_EXERCISE_
Copy all the lines below without altering anything.

_DATASET EXCERPTS_
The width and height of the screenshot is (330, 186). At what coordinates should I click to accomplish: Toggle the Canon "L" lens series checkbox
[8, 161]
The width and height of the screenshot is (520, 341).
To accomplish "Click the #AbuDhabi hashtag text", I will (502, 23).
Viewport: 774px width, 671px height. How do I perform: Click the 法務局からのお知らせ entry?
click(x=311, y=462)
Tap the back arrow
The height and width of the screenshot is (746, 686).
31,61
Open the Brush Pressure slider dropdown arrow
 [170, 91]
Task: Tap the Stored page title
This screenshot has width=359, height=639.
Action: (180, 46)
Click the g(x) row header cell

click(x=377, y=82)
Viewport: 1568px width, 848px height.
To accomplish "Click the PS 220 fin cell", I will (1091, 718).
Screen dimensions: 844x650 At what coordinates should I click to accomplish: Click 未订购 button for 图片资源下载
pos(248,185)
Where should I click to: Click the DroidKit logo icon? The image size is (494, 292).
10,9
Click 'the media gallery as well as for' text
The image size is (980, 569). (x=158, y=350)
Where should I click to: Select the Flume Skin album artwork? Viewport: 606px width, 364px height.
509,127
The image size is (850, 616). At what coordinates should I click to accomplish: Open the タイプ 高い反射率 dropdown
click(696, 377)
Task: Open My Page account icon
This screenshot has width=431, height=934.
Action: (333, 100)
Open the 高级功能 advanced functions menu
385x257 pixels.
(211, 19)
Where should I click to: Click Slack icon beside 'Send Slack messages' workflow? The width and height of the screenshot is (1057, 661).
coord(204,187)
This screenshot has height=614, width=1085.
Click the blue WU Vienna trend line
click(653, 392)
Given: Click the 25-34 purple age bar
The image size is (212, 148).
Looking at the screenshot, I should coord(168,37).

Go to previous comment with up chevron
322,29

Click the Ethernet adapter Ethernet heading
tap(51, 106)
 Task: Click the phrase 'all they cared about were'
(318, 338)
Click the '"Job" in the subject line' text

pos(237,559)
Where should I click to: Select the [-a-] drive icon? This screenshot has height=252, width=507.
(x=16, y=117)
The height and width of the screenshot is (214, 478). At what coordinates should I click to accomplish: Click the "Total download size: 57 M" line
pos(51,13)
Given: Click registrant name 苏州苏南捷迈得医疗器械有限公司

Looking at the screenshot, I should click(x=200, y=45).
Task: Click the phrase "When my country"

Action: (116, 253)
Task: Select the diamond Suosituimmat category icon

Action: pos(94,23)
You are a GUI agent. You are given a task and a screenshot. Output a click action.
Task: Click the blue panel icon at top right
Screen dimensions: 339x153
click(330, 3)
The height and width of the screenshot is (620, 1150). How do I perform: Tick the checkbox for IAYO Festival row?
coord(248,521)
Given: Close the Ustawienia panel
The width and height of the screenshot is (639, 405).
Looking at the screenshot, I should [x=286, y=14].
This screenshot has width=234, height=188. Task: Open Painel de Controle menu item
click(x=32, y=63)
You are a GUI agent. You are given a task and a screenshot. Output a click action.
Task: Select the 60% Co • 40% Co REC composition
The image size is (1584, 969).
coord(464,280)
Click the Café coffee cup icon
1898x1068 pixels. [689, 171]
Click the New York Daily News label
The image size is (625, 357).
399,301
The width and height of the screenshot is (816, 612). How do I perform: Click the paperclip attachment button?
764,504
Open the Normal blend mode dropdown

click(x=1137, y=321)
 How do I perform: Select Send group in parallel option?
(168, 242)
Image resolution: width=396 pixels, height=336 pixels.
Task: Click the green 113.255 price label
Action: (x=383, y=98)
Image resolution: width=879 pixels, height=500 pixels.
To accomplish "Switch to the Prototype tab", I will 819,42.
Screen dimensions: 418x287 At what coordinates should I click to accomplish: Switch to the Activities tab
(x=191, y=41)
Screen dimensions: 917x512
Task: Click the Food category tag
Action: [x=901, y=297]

_REPLY_
The width and height of the screenshot is (330, 186). At what coordinates should I click to accomplish: Toggle the Canon "L" lens series checkbox
[8, 161]
The width and height of the screenshot is (520, 341).
To accomplish "Click the #AbuDhabi hashtag text", I will (502, 23).
Viewport: 774px width, 671px height. How do I perform: Click the 法務局からのお知らせ entry?
click(x=311, y=462)
Tap the back arrow
The height and width of the screenshot is (746, 686).
31,61
Open the Brush Pressure slider dropdown arrow
 [170, 91]
Task: Tap the Stored page title
This screenshot has width=359, height=639.
Action: (180, 46)
Click the g(x) row header cell

click(x=377, y=82)
Viewport: 1568px width, 848px height.
To accomplish "Click the PS 220 fin cell", I will (1091, 718).
Screen dimensions: 844x650 At what coordinates should I click to accomplish: Click 未订购 button for 图片资源下载
pos(248,185)
Where should I click to: Click the DroidKit logo icon? The image size is (494, 292).
10,9
Click 'the media gallery as well as for' text
The image size is (980, 569). (x=158, y=350)
Where should I click to: Select the Flume Skin album artwork? Viewport: 606px width, 364px height.
509,127
The image size is (850, 616). At what coordinates should I click to accomplish: Open the タイプ 高い反射率 dropdown
click(696, 377)
Task: Open My Page account icon
This screenshot has width=431, height=934.
Action: (333, 100)
Open the 高级功能 advanced functions menu
385x257 pixels.
(211, 19)
Where should I click to: Click Slack icon beside 'Send Slack messages' workflow? The width and height of the screenshot is (1057, 661).
coord(204,187)
This screenshot has height=614, width=1085.
Click the blue WU Vienna trend line
click(653, 392)
Given: Click the 25-34 purple age bar
The image size is (212, 148).
Looking at the screenshot, I should coord(168,37).

Go to previous comment with up chevron
322,29

Click the Ethernet adapter Ethernet heading
tap(51, 106)
 Task: Click the phrase 'all they cared about were'
(318, 338)
Click the '"Job" in the subject line' text

pos(237,559)
Where should I click to: Select the [-a-] drive icon? This screenshot has height=252, width=507.
(x=16, y=117)
The height and width of the screenshot is (214, 478). At what coordinates should I click to accomplish: Click the "Total download size: 57 M" line
pos(51,13)
Given: Click registrant name 苏州苏南捷迈得医疗器械有限公司

Looking at the screenshot, I should click(x=200, y=45).
Task: Click the phrase "When my country"

Action: (116, 253)
Task: Select the diamond Suosituimmat category icon

Action: pos(94,23)
You are a GUI agent. You are given a task and a screenshot. Output a click action.
Task: Click the blue panel icon at top right
Screen dimensions: 339x153
click(330, 3)
The height and width of the screenshot is (620, 1150). How do I perform: Tick the checkbox for IAYO Festival row?
coord(248,521)
Given: Close the Ustawienia panel
The width and height of the screenshot is (639, 405).
Looking at the screenshot, I should [x=286, y=14].
This screenshot has width=234, height=188. Task: Open Painel de Controle menu item
click(x=32, y=63)
You are a GUI agent. You are given a task and a screenshot. Output a click action.
Task: Select the 60% Co • 40% Co REC composition
The image size is (1584, 969).
coord(464,280)
Click the Café coffee cup icon
1898x1068 pixels. [689, 171]
Click the New York Daily News label
The image size is (625, 357).
399,301
The width and height of the screenshot is (816, 612). How do I perform: Click the paperclip attachment button?
764,504
Open the Normal blend mode dropdown

click(x=1137, y=321)
 How do I perform: Select Send group in parallel option?
(168, 242)
Image resolution: width=396 pixels, height=336 pixels.
Task: Click the green 113.255 price label
Action: (x=383, y=98)
Image resolution: width=879 pixels, height=500 pixels.
To accomplish "Switch to the Prototype tab", I will 819,42.
Screen dimensions: 418x287 At what coordinates should I click to accomplish: Switch to the Activities tab
(x=191, y=41)
Screen dimensions: 917x512
Task: Click the Food category tag
Action: [x=901, y=297]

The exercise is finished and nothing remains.